In software systems, there might be times where you want to either order requests / orders by timestamp, or provide cutoff times.
Seems like a fair solution right — whenever we want to order something we add timestamps to them, and even when there’s race conditions, we know that the timestamp will help order data.
That’s not entirely accurate. Different systems can have different timestamps. Even if they differ by a few milliseconds, this is sufficient to cause discrepancies between 2 systems.
The property of different systems having different timestamps is called clock-skew.
For example, let’s consider the following scenario —
A system is receiving multiple orders per second. If they are received before the admin closes the system at end of day, they should be processed, else they should not be processed.
The admin has an API that closes the system, and publishes the closing time.
Now consider the following scenario —
- System 1 receives a request from admin to close the system. System 1’s local time is 5:05:05:500. It publishes the closing time.
- A few milliseconds later, System 1 receives an order. Due to clock-skew, its time is 5:05:05:400. It sees that it is within the cutoff time for closing, and processes the order.
Later on if you see these 2 systems, you would feel that System 2 should not have processed the order, but there is nothing wrong with System 2’s code.

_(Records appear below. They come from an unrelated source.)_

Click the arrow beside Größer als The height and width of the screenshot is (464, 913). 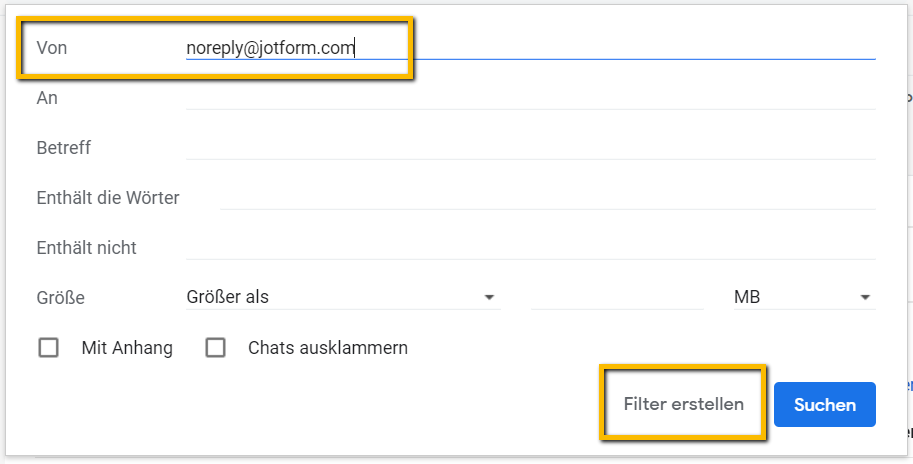click(489, 298)
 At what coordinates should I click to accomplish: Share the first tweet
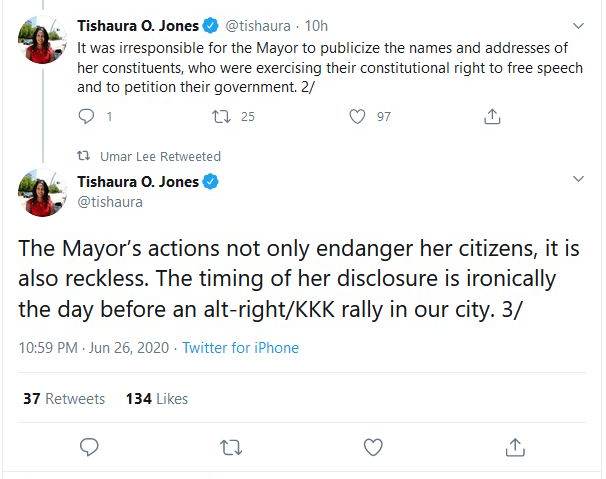pyautogui.click(x=491, y=117)
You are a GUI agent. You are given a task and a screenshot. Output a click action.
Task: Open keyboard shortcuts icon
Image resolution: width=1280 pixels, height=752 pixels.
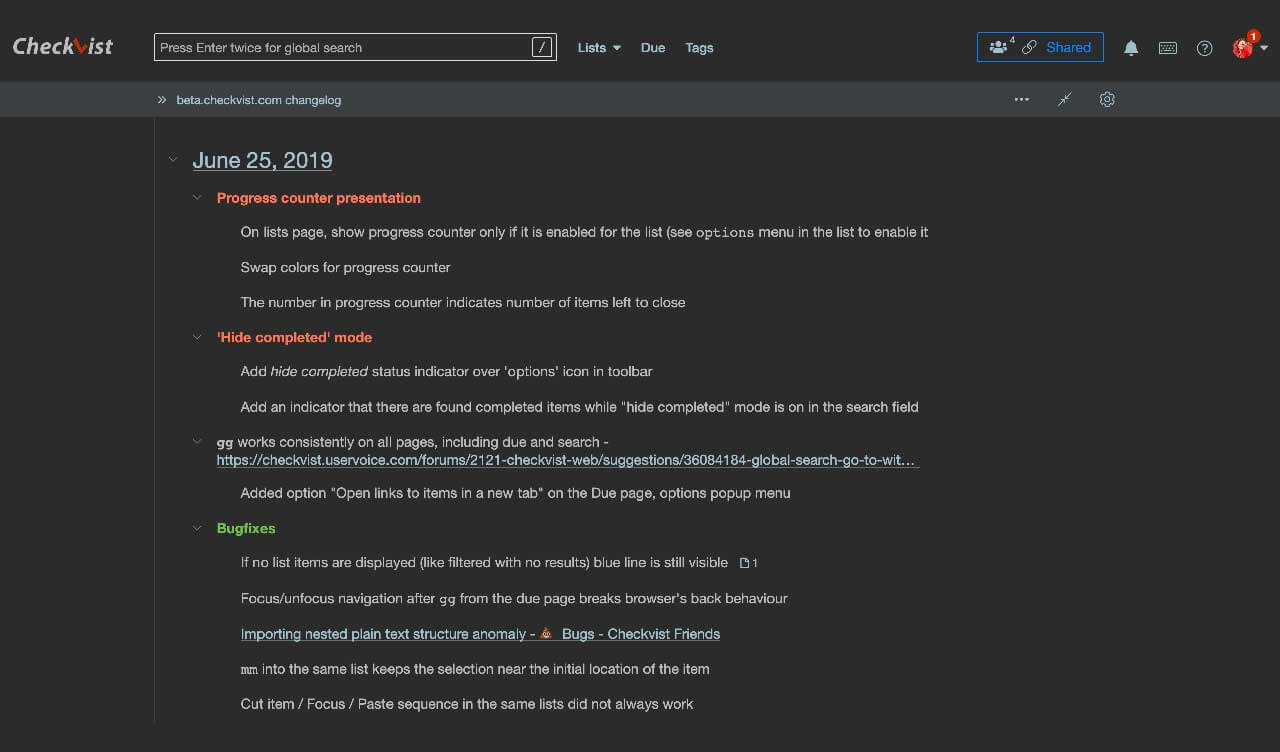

If you have large distributed systems, clock-skew can actually cause much bigger problems if they rely on their own local timestamp.
What can be done about clock-skew?
- If you’re relying on timestamps, use the same source — prefer the timestamp of the datastore where the data is saved.
- Avoid timestamps, rely on locks / transactions, or other mechanisms of resolving race conditions.
- If you’re using timestamp to order data, instead rely on something simpler like indices. Indices would have a single source of truth, whereas while using timestamps, there might be a tendency to use the VMs timestamp.